The 2nd quarter of 2012 saw the markets retreat a bit, but they’re still posting above average returns so far for the year. Even after losing 2.8% for the quarter, the Standard & Poor’s Index of 500 Stocks is up an excellent 9.5% for the year; the Dow Jones Industrial Average is up 6.9%, although it lost 1.8% for the quarter, and; the NASDAQ Composite is up 13.3% for the year with losses of 4.8% for the quarter. Furthermore, even with the market’s terrible performance in April and May, the first six months of 2012 have actually provided rather nice returns.
As I pointed out in my “Blame it on the Greeks – AGAIN” post, I still believe that the European leaders will be able to come together to solve their issues in spite of the barrage of negative news we’re receiving concerning the euro-zone. Most countries are realizing that they simply cannot continue with high taxes and social welfare programs without disastrous results. And while we also have the never-ending circus of uncompromising Republicans and Democrats in Congress, I actually think this works to our benefit. The less our government gets involved in the private sector, the better we will all be.
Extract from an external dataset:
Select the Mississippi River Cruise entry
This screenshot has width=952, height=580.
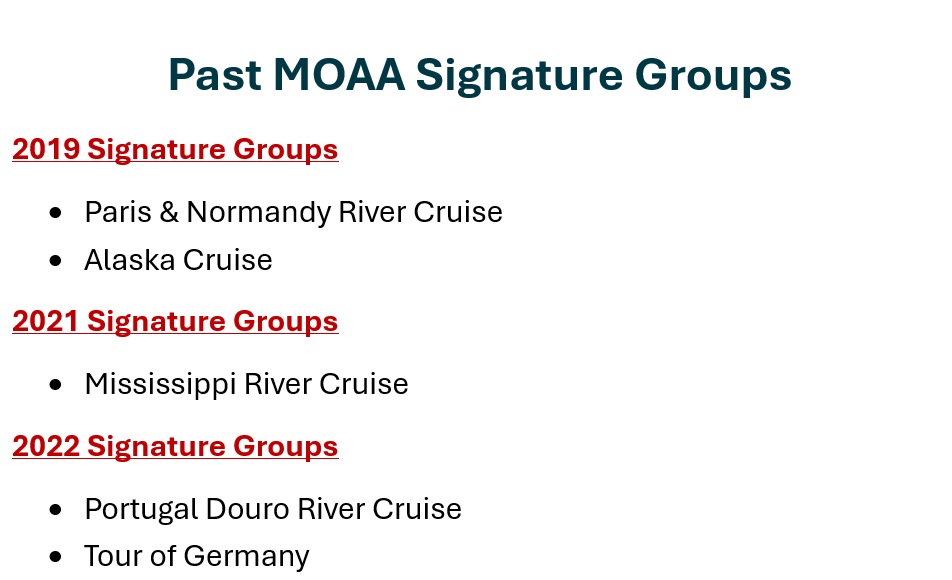246,384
As for the U.S.’s dawdling employment rate, the real reason employment lags is because of the bureaucracy in Washington. Tax rates are scheduled to increase on December 31, 2012, and the implications will be enormous if no compromise is reached. Both sides of the political aisle have refused to meet in the middle on anything, and therefore, nothing is happening. If a compromise is not reached on the tax laws that are set to expire at December 31st, then tax rates for almost every segment of the population will increase. I don’t think this will happen, but I can’t help but be concerned that the politicians will once again fail to compromise. Regardless, it’s safe to say that whether or not the tax breaks are extended or compromises are reached, tax rates in 2013 and later years will almost assuredly increase.
The negative sentiment these days regarding the financial markets is depressing. I hear almost daily opinions that the stock market is crooked and not worthy of a client investing his or her money. Given the very poor alternatives for investing, though, I wonder how these people intend to live once they retire. With interest rates paying next to nothing, these people will have a hard time building sufficient retirement assets.
An overview of the last 10 investment years should give you some perspective on how financial markets correct over time. The 10-year period ended June 30, 2012 includes some extraordinarily bad years. In fact, the S&P 500 had a record loss in 2008 of 37% and a loss in 2002 of 22%. However, the 10-year rate of return on these indices still continues to be a high multiple of the rate of inflation.
The Dow has averaged a 6% rate of return over the last decade; the S&P 500 has averaged 5.3%, and; the NASDAQ has averaged 8.1%. In each case, this is two to three times the rate of inflation during the same time period. Compounded interest can best be illustrated by an investment of $10,000 on July 1, 2002 in the DJIA that hasn’t been touched during the intervening decade. Today, that $10,000 investment would be worth $17,908 – almost double!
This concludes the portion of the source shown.